Take care of the margins

I know this is cruel but I always judge a book by its margins; I’ll take the bad paper and boring typefaces, I’ll even forgive a book that has one of those plastic covers (the sort that makes me feel as if the book will slip out of my hand at a moment’s notice).

I will accept all of these things as long as the margins of a book have been cared for.

Why are the margins important though? Surely all that good typography and printing requires is a pretty type family, a fancy illustration on the cover and—voilá—we’ve made a book, right? Well, no, but here’s an example why: head to your bookshelf for a moment and pick up any random old book. Flip to the very middle of it and really look at the paragraphs sat side by side. Do they look comfortable? Do you have to wrench the book open to read them properly? Does the text feel like it’s about to slip off the page and onto your floor?

Or do the margins make things easier to read, do they set the blocks of text in their right place—do the margins welcome you?

I can think of only a few books with margins like this. Pretty much anything published by the Hyphen Press in England for starters or, more specifically, the 1981 edition of Moby Dick I picked up several years ago by the Arion Press (just look at how lo-fi their website is).

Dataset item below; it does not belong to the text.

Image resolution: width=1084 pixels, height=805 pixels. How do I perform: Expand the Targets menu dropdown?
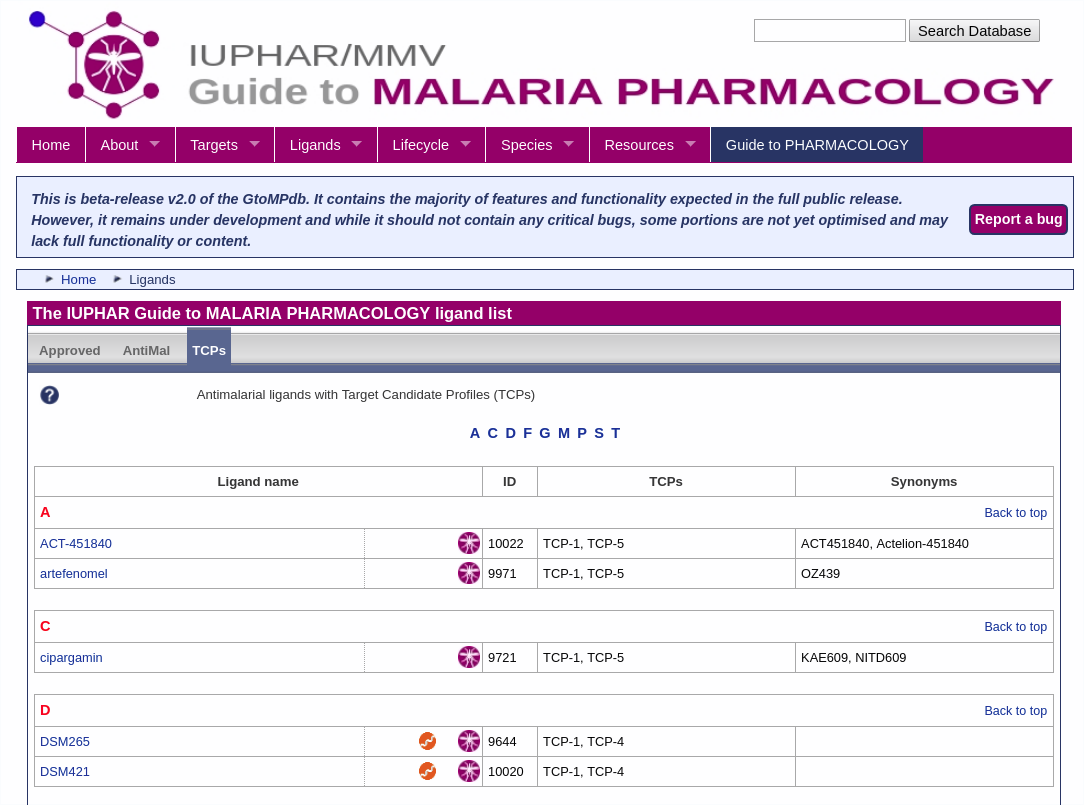pyautogui.click(x=225, y=145)
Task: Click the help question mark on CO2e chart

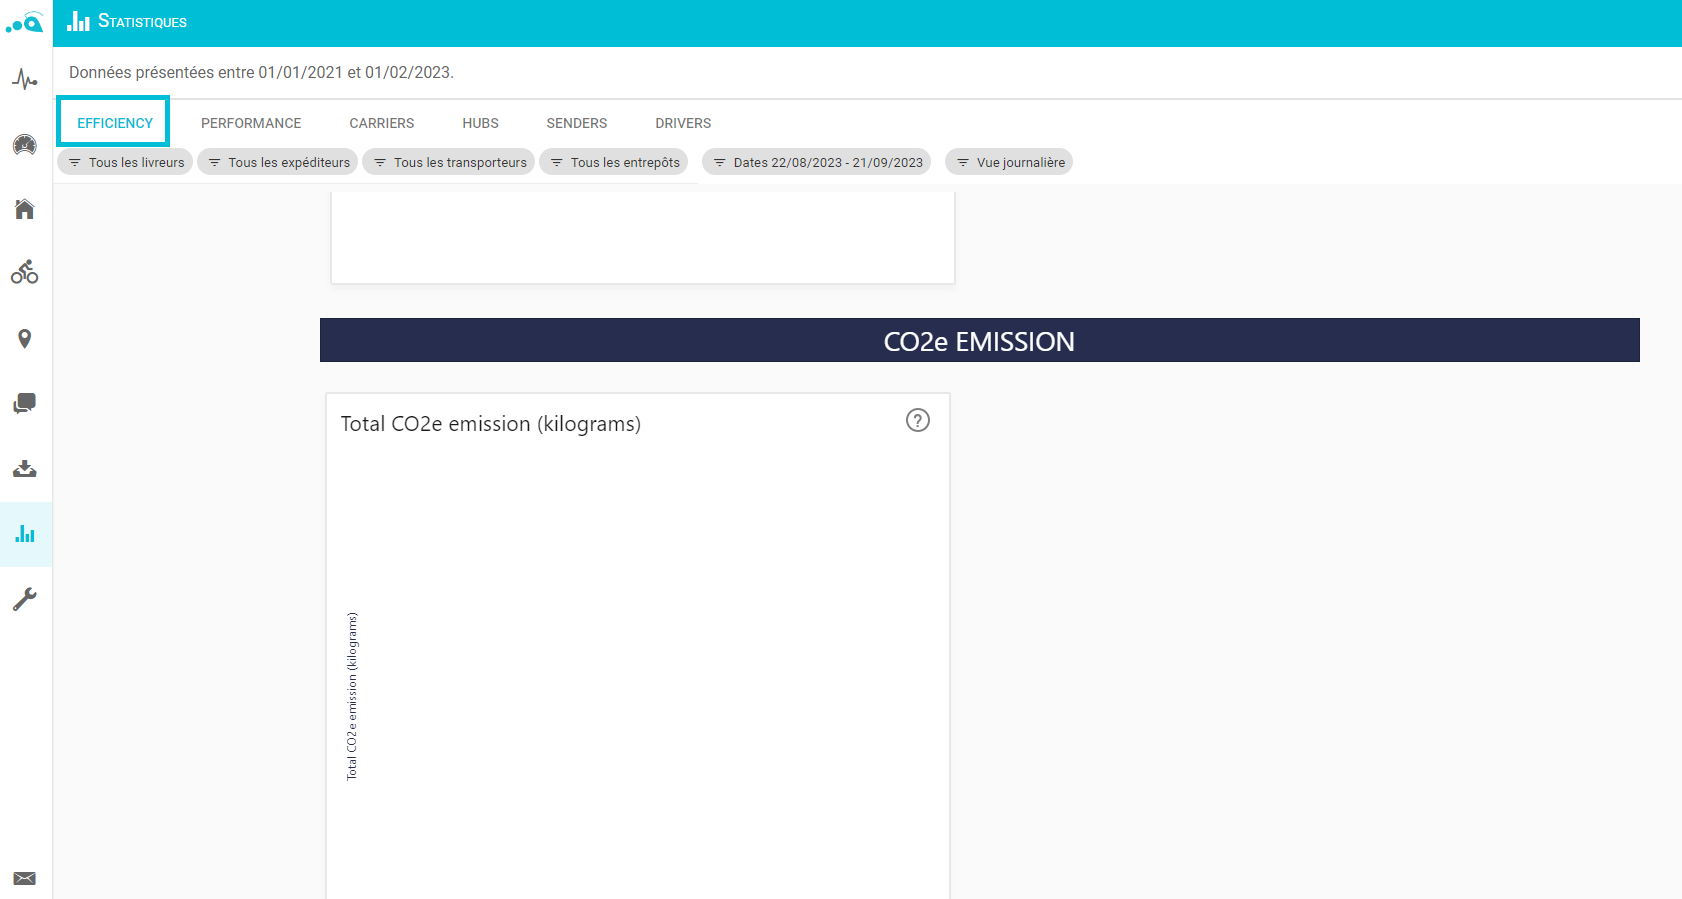Action: click(918, 420)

Nick Sherman wrote a great review of this book a while back that encouraged me to pick up a copy for myself:

Just oh wow oh boy oh yikes.

This sad screenshot plopped into an email is hardly the place to see how these margins work in person though. It really does depend on how the book feels in your hands, but some months after Nick’s review I just about managed to capture the impact this book had on me in my own review:

The story became, over time, somehow indivisible with the shape and format of its container. The way that pages creak as they’re turned, their thickness, the initials that sink into wide columns of text, they all blend deeply into the narrative. These individual pieces combine to give the book both graceful and savage characteristics, oozing with the memories of those horrifying and blood curling moments of man, ocean and beast. The fear of what lurks beneath those depths, but the simultaneous wonder of it too, is captured by the format, by the design. That complex emotional bombardment is further intensified by the hand carved illustrations and the weight of the object; the book feels as if it’s pushing back as you read it…

[…] there is no other way to describe it; it’s a paper Leviathan. The typefaces were carved from whalebone whilst hidden in some dark corner of this tome most probably lies a gigantic pair of white, fishy lungs. It could be said that I was swallowed by its sheer physicalness, gobbled up by this imaginary landscape. And yet in these delicious moments of storytelling and design you suddenly become a part of the story – one of the crew. Cutting the flesh, draining the skull, eating the steak, sleeping on the boat in the middle of the storm. You are Ishmael. You are the Pequod. You are the whale. You are Moby Dick.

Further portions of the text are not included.